L’expérience, telle que décrite par la narratrice, est ici retournée à son essence empirique qui se mue en expérience somatico-mystique durant laquelle la narratrice explose en constellation d’organes perceptifs ouverts à la multiplicité de la vérité que peut porter l’expérience de la folie. C’est à ce titre que le projet romanesque de Sorman gagne son tour politique : celui d’une disponibilité dans la fluidité des points de vue, ouverte aux écueils tant du critique que du clinique.

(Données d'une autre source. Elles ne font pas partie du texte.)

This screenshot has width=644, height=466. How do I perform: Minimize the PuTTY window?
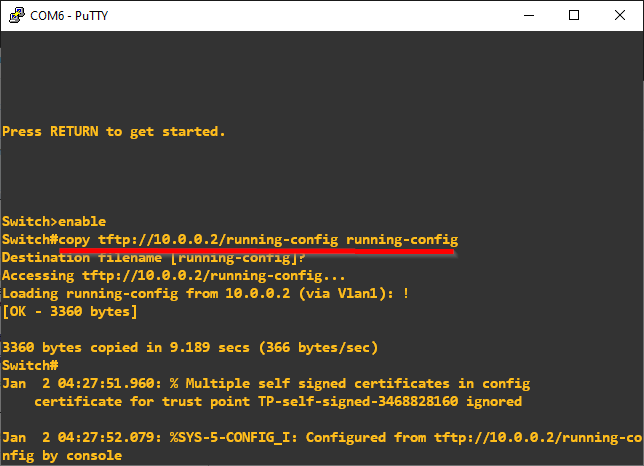pyautogui.click(x=528, y=15)
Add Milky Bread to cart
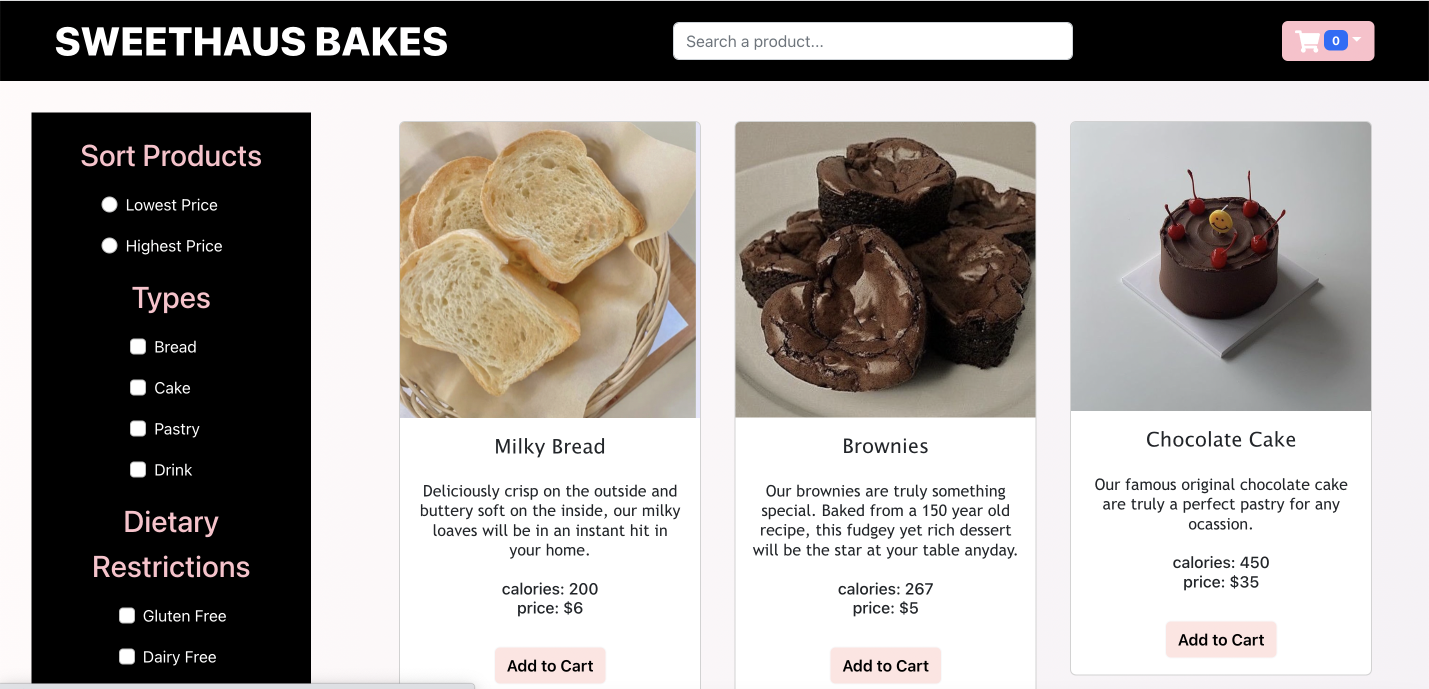 (550, 666)
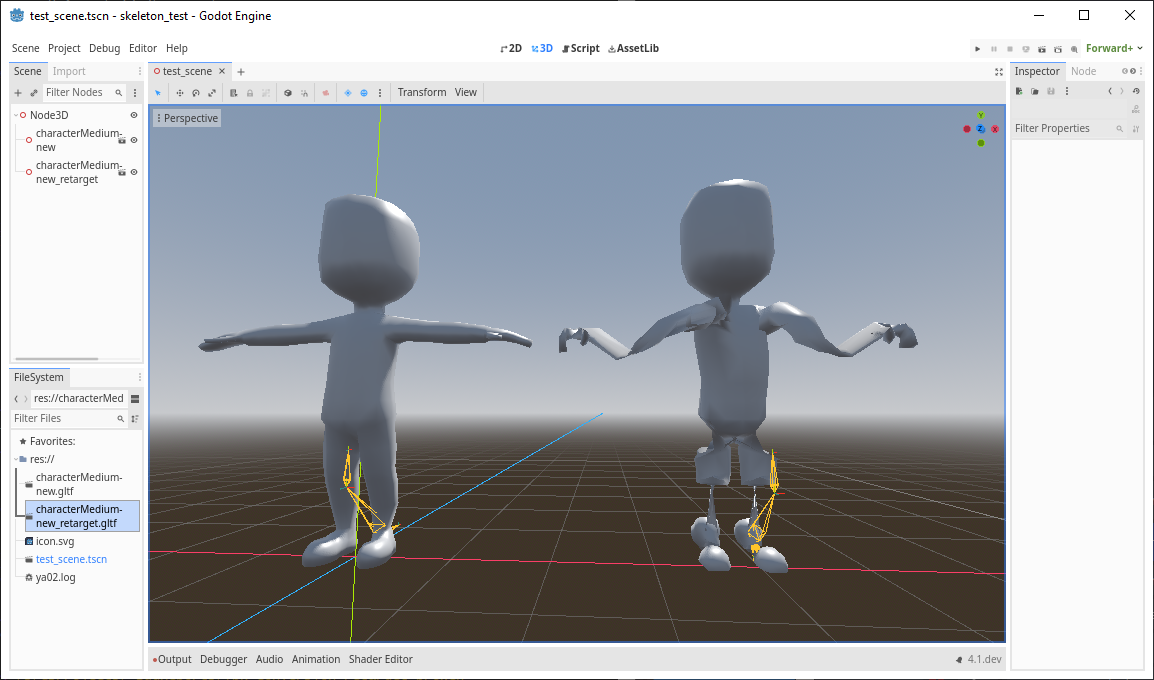Select the Move tool in the 3D toolbar
Screen dimensions: 1154x680
coord(179,91)
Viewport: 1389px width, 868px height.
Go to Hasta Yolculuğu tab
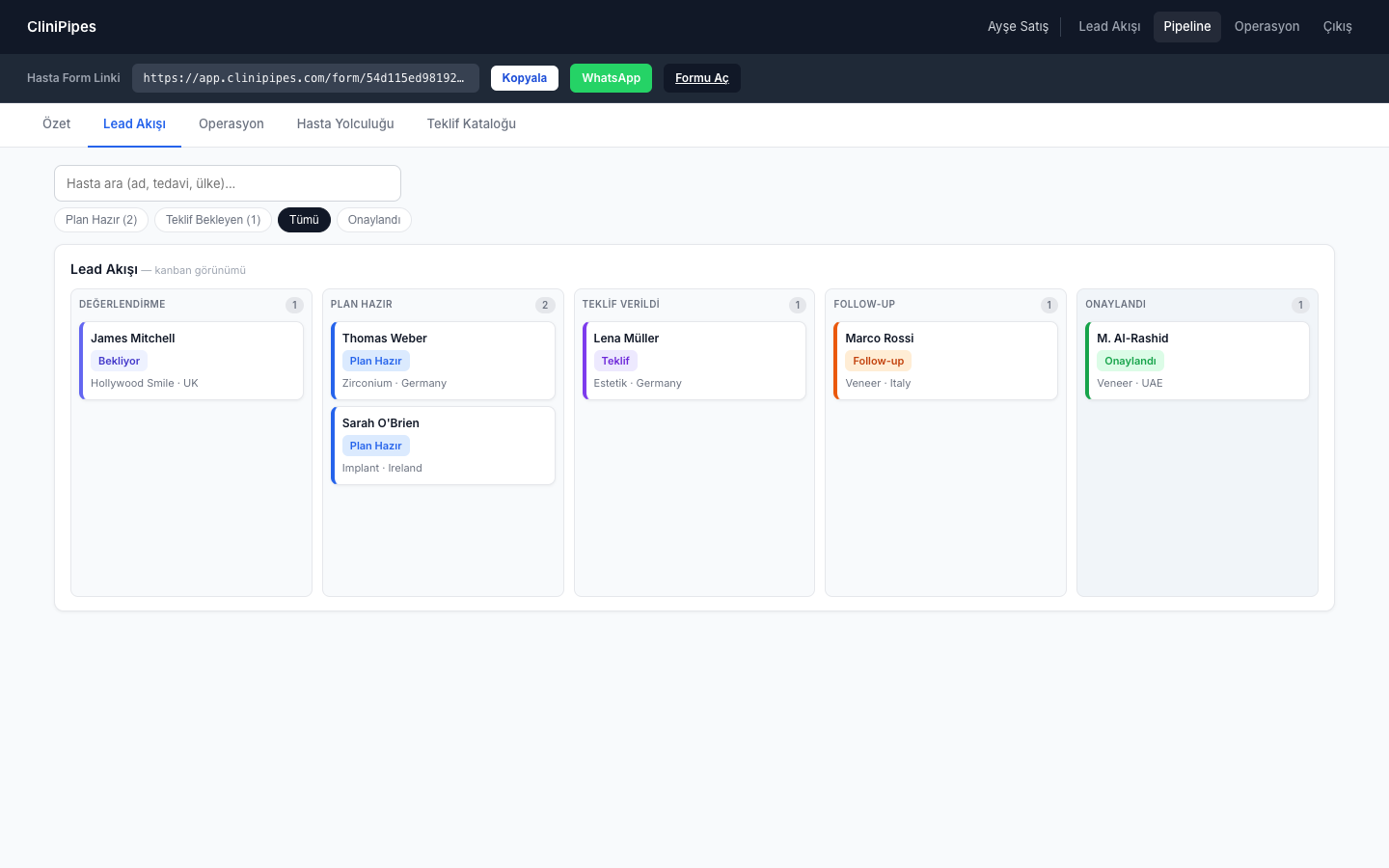pyautogui.click(x=345, y=124)
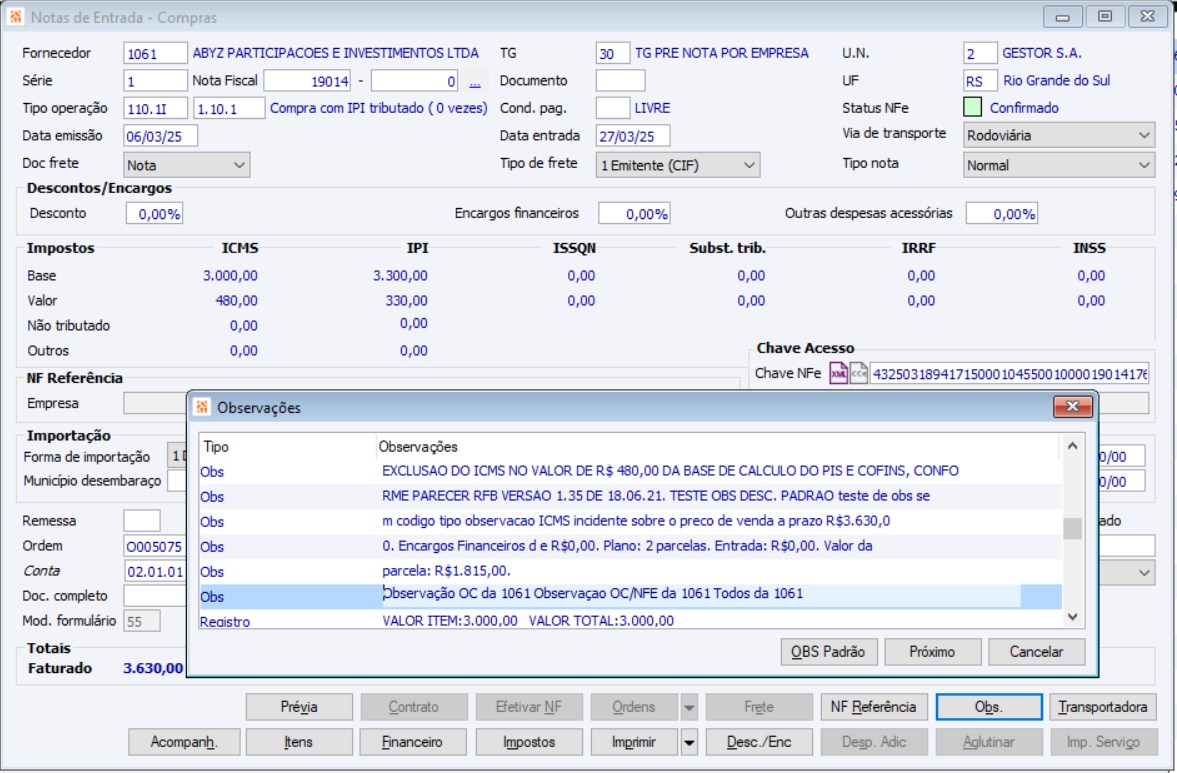Open the Tipo nota dropdown
The image size is (1177, 773).
coord(1058,165)
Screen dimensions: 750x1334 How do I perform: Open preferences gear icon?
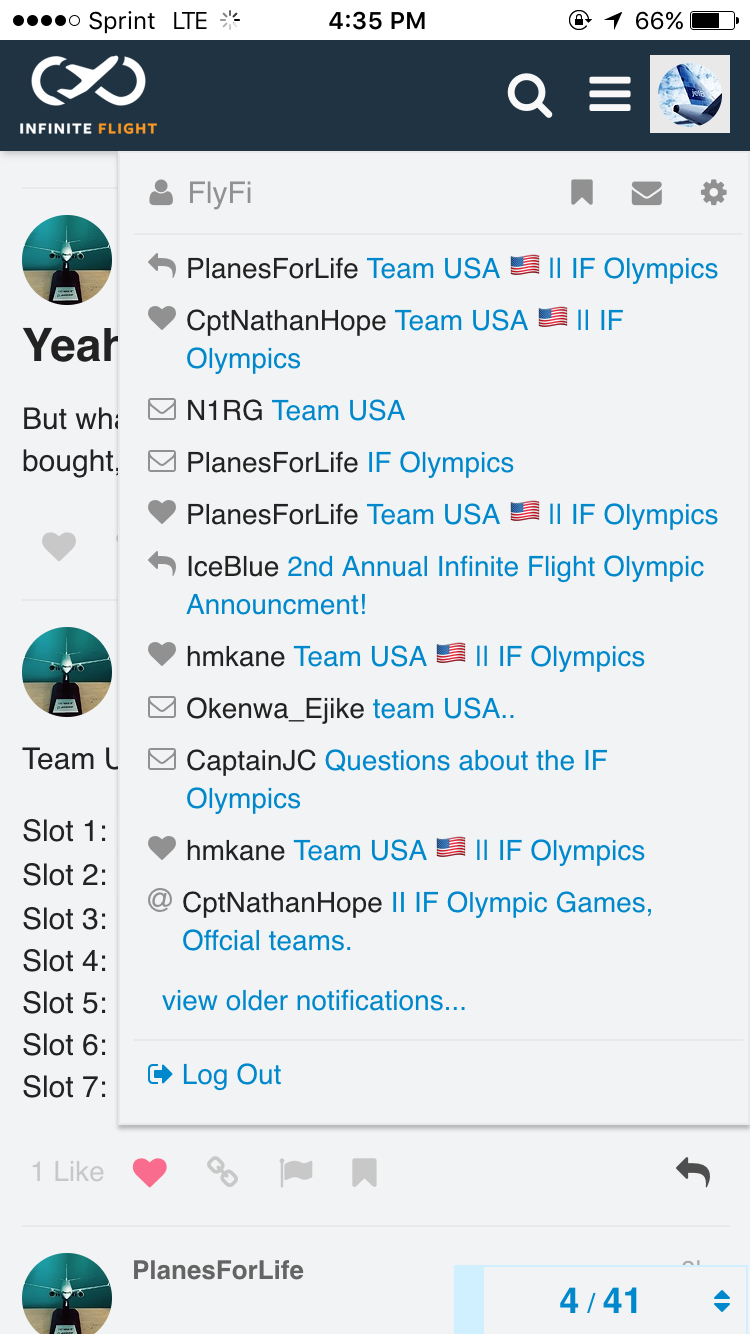coord(713,193)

Ces parenthèses lyriques sont autant de marques d’une humilité narrative qui est toutefois à lire conjointement au titre de l’oeuvre elle-même. L’expression « à la folie » signe en effet l’ambiguïté première du projet. Marqueur de l’expression amoureuse dans tout le grotesque de l’exagération d’une formule-cliché, le roman s’intitulerait ainsi de son propre désaveu : celui d’un projet qui se voudrait total et sans limite, à la hauteur d’une déclaration d’amour au-delà de toute dimension rationnelle.

Conclusion

La folie serait dès lors impossible à cerner dans toutes ses dimensions et selon tous ses pôles : dans son aspect langagier qui toujours échappe et dans l’irrépressible protocolisation qui perpétue les discours et catégories nosographiques. Il demeure impossible de rejoindre ces sujets exclus tant la barrière de la maladie reste infranchissable. L’autrice ne parvient finalement pas à la franchir : la « mise en bouche » de ces paroles se veut (re)présentation mais ne peut échapper à l’appropriation de ce langage. Le roman peut ainsi être lu comme une promesse doublée d’un désaveu : une promesse qui se coule dans un horizon de lecture prégnant depuis les années 1970, sans pour autant entrer en dialogue avec des approches plus contemporaines.

Malgré tout, la poétique de Sorman semble se mettre en recherche, à la suite de Gilles Deleuze, des « Medicine-m[e]n » ou « nouveau[x] Christ[s] »[38] de notre société, « fous » mutiques ou par trop volubiles qui viennent contresigner notre incapacité à les entendre. Son roman résonne de ces voix également.